As many of you know, I am a pickle-lover. But there are pickles, and there are PICKLES. Over the past few years I have been learning about the benefits of fermented pickles which differ from hot-packed and boiling-water-processed pickles which are made with vinegar and sugar. Fermented pickles are preserved through a natural process which occurs when vegetables mix with salt or brine and the resulting environment is hospitable to lactobacillus. Lactobacillus are helpful bacteria which help create many of the fermented foods we enjoy, like yogurt, sourdough bread and pickles.

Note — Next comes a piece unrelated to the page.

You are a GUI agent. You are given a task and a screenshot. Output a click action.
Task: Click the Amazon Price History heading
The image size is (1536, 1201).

Adding naturally fermented and lactobacillus-rich foods into your diet helps support healthy digestion and increases the availability of some nutrients in the pickled vegetables.

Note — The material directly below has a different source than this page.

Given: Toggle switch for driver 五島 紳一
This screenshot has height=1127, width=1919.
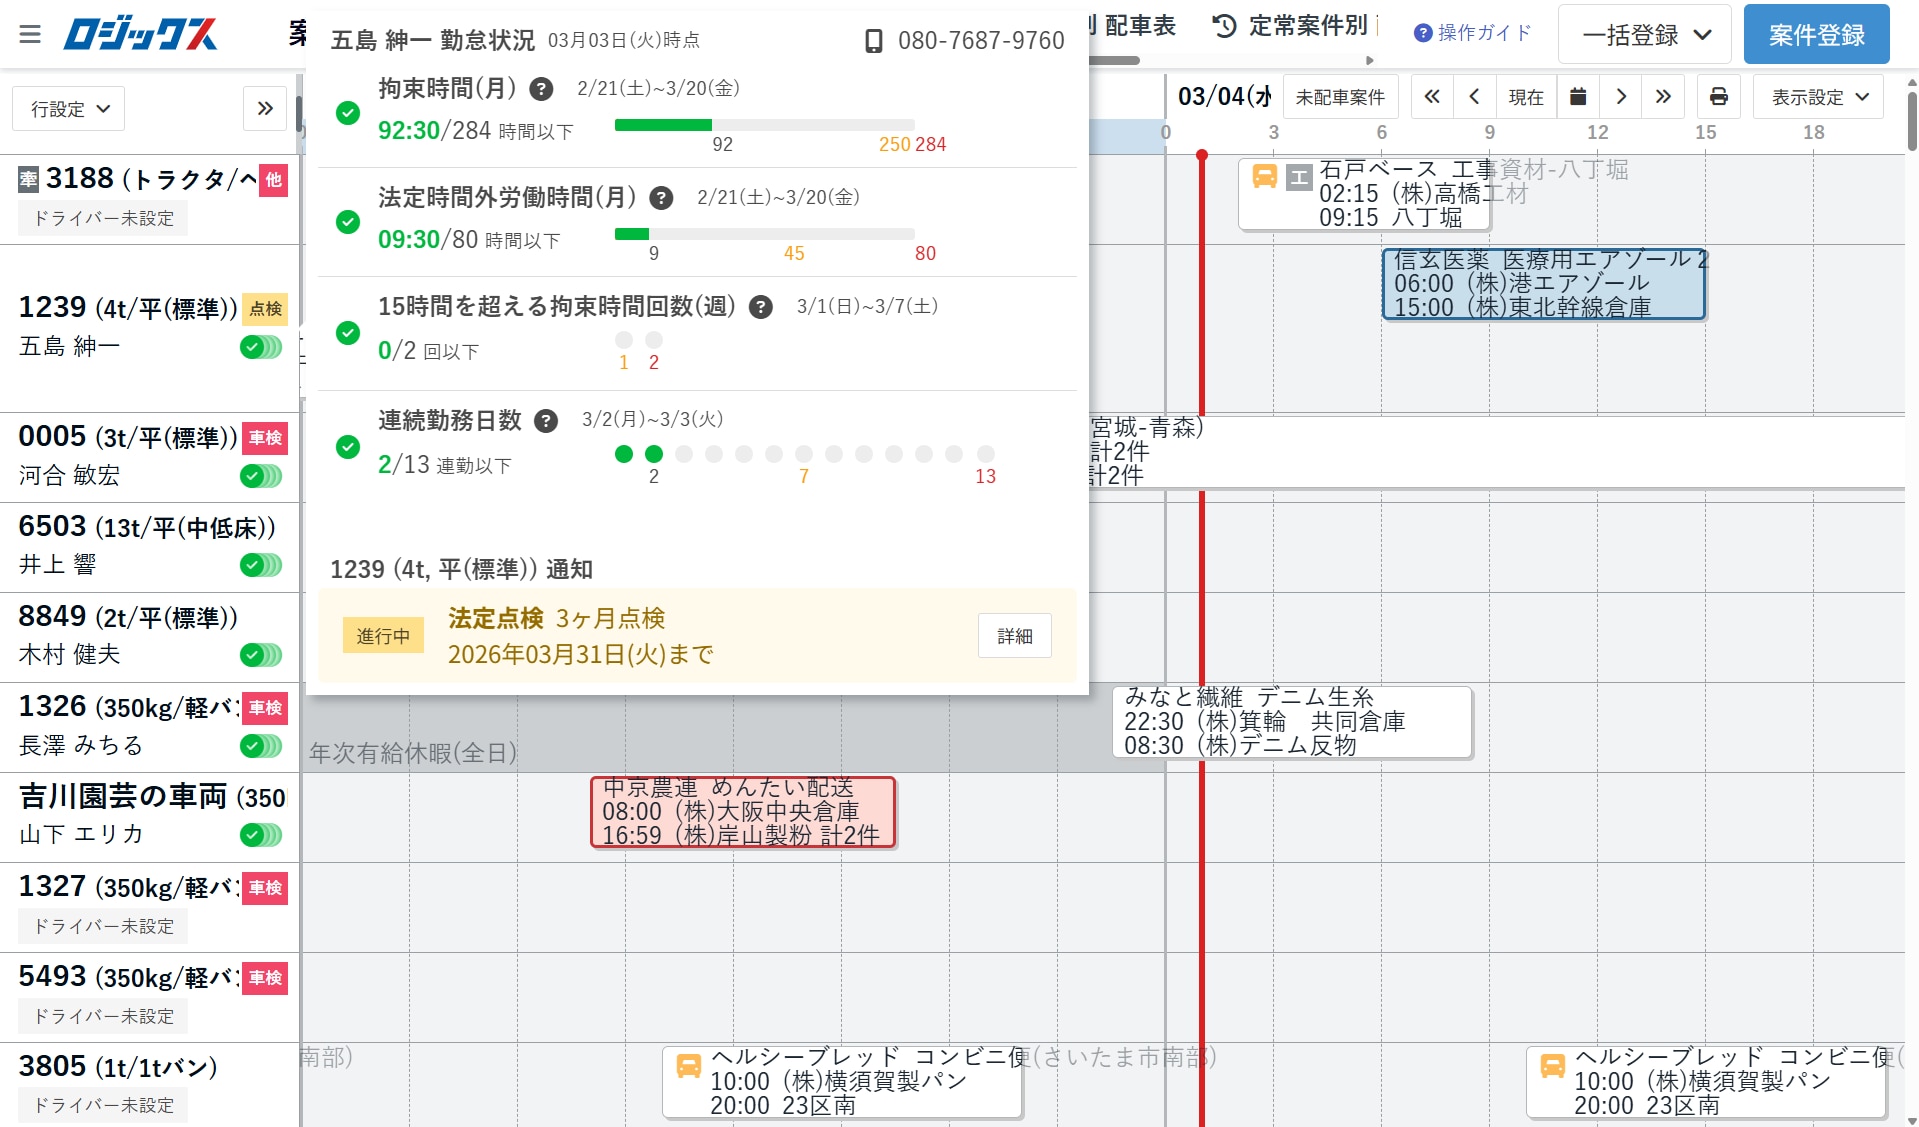Looking at the screenshot, I should [x=261, y=347].
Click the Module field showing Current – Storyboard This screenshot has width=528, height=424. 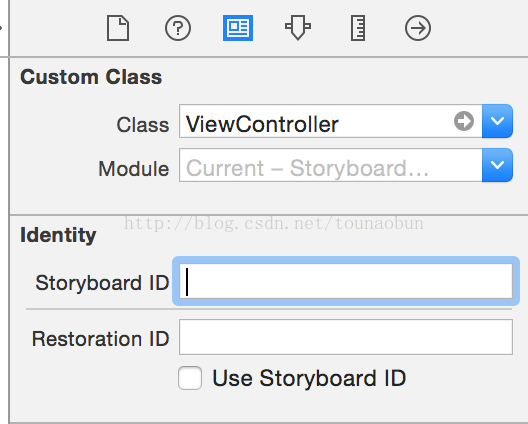point(330,165)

I love fermented food and drinks, like wine, beer and kombucha. I always have a stash of Adamah pickles in my refrigerator and when I go to any farmer’s market and I see lactofermented ANYTHING I buy it. To support my habit, I recently started playing around with fermenting on my own. I started with the “gateway drug/ferment” of sauerkraut, and experimented with a variety of flavorings. I did a more Asian/kimchi-esque kraut with shredded ginger and hot peppers, and I did a plain one with mustard seed. Both were incredible and easy and tasty and nutritious.

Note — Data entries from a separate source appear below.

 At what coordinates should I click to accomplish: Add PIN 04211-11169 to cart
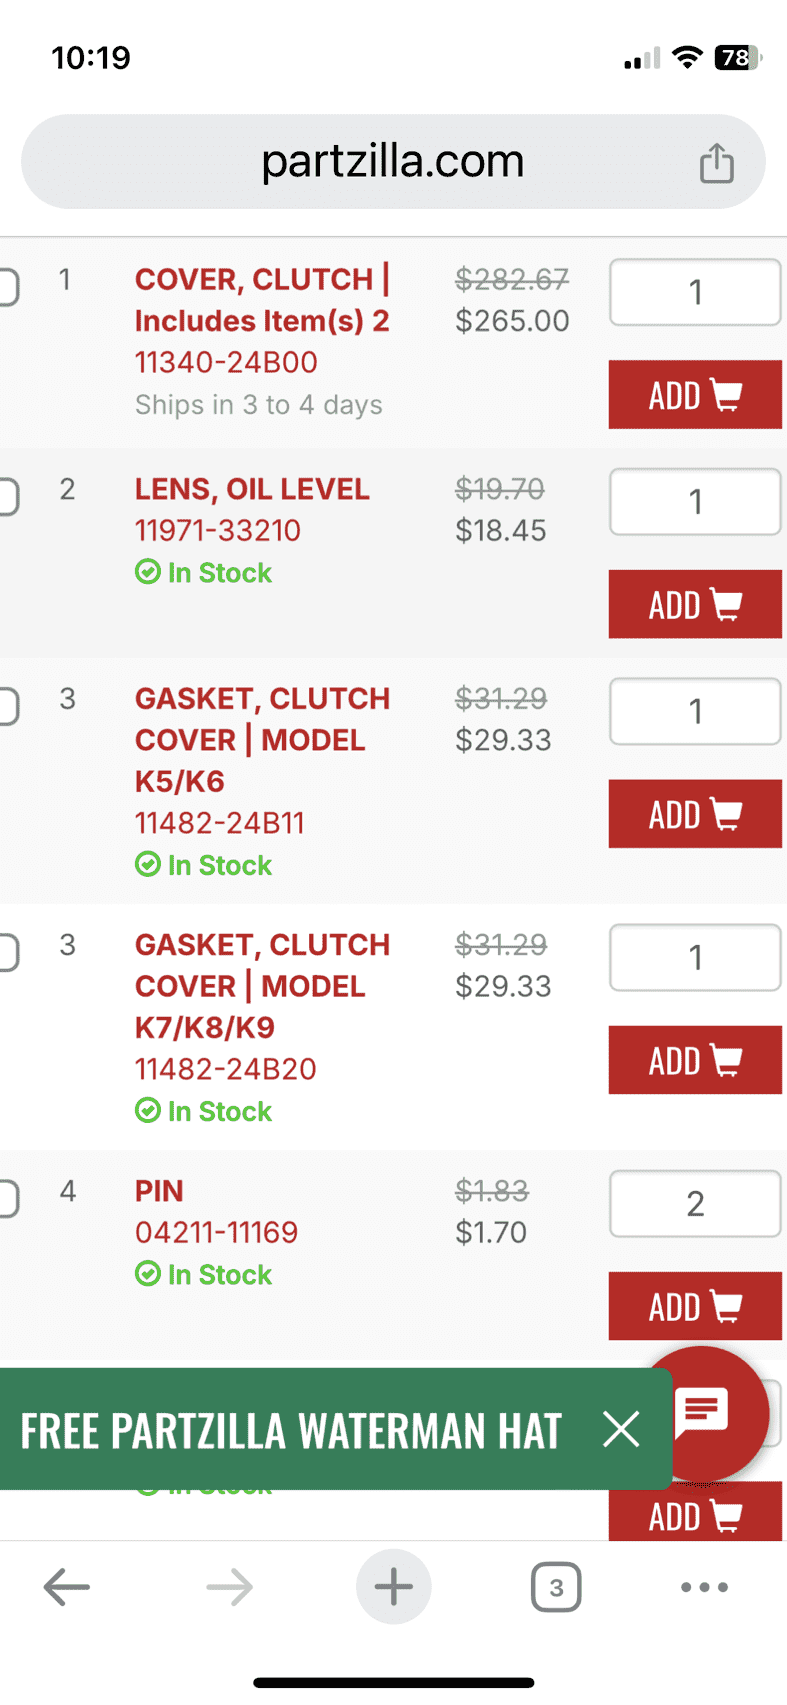click(x=695, y=1306)
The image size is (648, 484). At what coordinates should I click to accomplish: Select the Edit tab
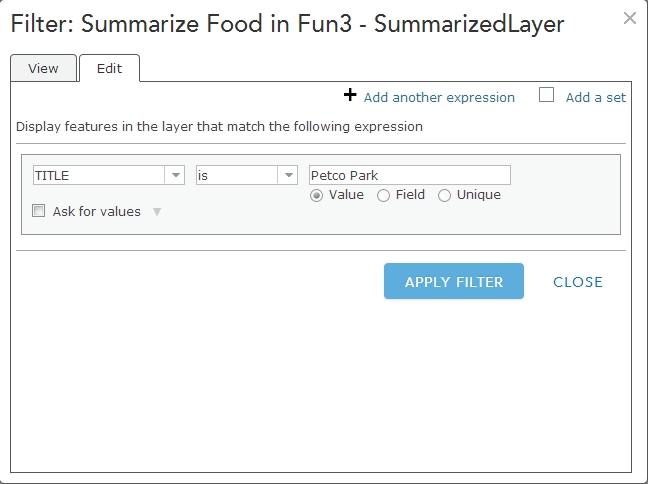109,68
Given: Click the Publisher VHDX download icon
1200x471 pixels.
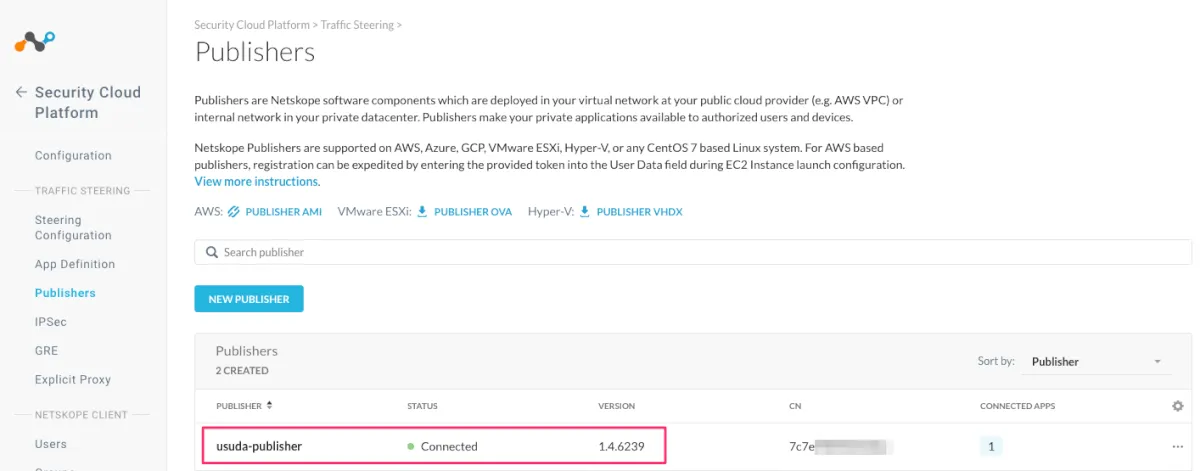Looking at the screenshot, I should (x=585, y=212).
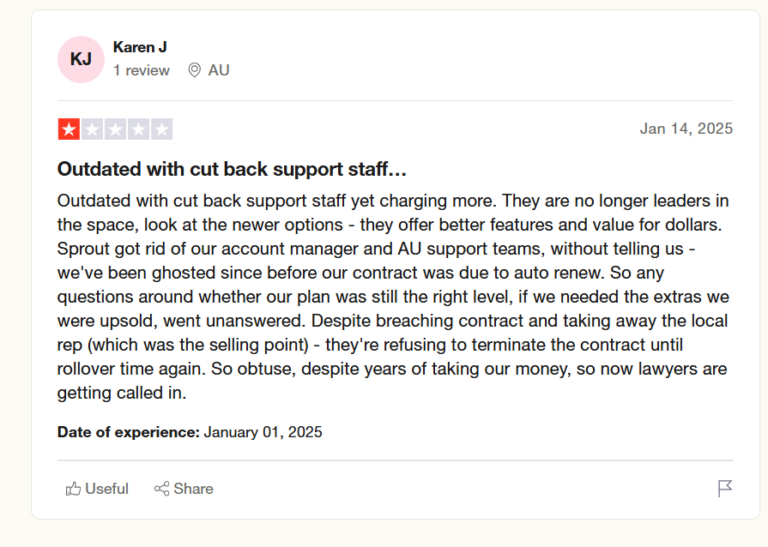The image size is (768, 547).
Task: Click the 'Date of experience' label
Action: pos(128,432)
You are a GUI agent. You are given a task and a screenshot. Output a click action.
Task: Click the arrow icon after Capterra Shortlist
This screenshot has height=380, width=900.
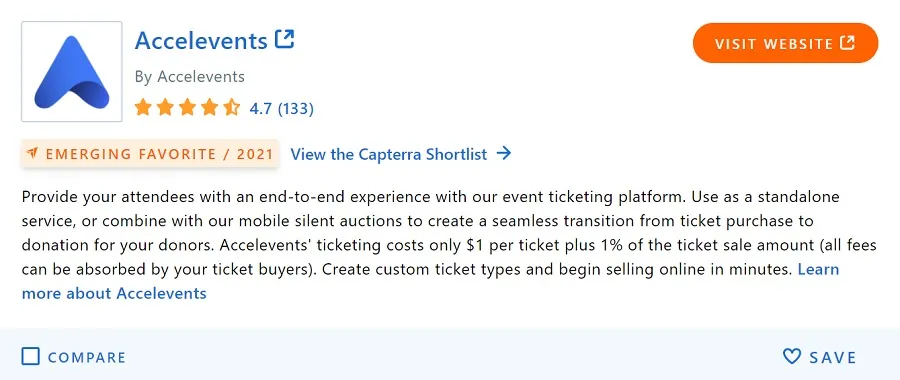tap(503, 153)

If you read this blog, and followed my quest to hot-pack pickle something every month of 2010 as part of Tigress’ Can Jam, you might remember this rant/panicked post about my irrational fear of botulism. Because I still harbor that fear, I was thrilled to learn that no one — not ONE single person — has ever became ill from a fermented pickle! Yes, one should consume fermented products in moderation, and yes, one should be sure to wash the vegetables first and use clean jars, but according to this Fresh Air interview with fermentation guru Sandor Katz, fermentation is safe… ALWAYS! In other words, I’m in!
After experimenting with cabbage fermentation, I was ready to dive into full-vegetable pickles. I was excited to make a classic sour pickle after finding local NJ kirby cucumbers at Fairway Market. I referred to Sandor Katz’s new bible of fermenting, The Art of Fermentation, which I ordered earlier this year. I looked around to see what other ingredients I could use flavor the pickles with and came across a nice looking seranno pepper, ginger, garlic and a bunch of cilantro from my CSA (this post was started over the summer – and posted now in November. Oops.) I decided to make a Thai-flavored cucumber pickle. Sandor Katz recommends adding a tannin-rich element to the jar when pickling whole cucumbers, which tend to get mushy while they ferment because of their high water content. I didn’t do this, however, knowing that I would eat them quickly after they were done. Mine didn’t get mushy, but maybe I was just lucky and I did eat them pretty quickly. Maybe next time I will add a tanin-rich element incase it was just luck – he suggests grape leaves, oak leaves, a tea bag, or a green banana peel.
While traditional sour pickles are pickled in wooden barrels or fermentation crocks, I’ve been using large Ball jars which work just fine. For these pickles, I placed the whole, peeled garlic, sliced peppers, washed cilantro and sliced ginger on the bottom of a jar, added the scrubbed kirbies, and topped with 5% salt water brine. The ratio to make a 5% brine is 3 Tbsp of salt per liter of water. I used kosher salt, (Sandor Katz uses unrefined sea salt, but agrees that any non-iodized salt will do) and Pur-filtered and pre-boiled and cooled NYC tap water (I attempted to remove the chlorine from the NYC tap water, but it’s unclear if it was removed; the pickles didn’t seem to suffer).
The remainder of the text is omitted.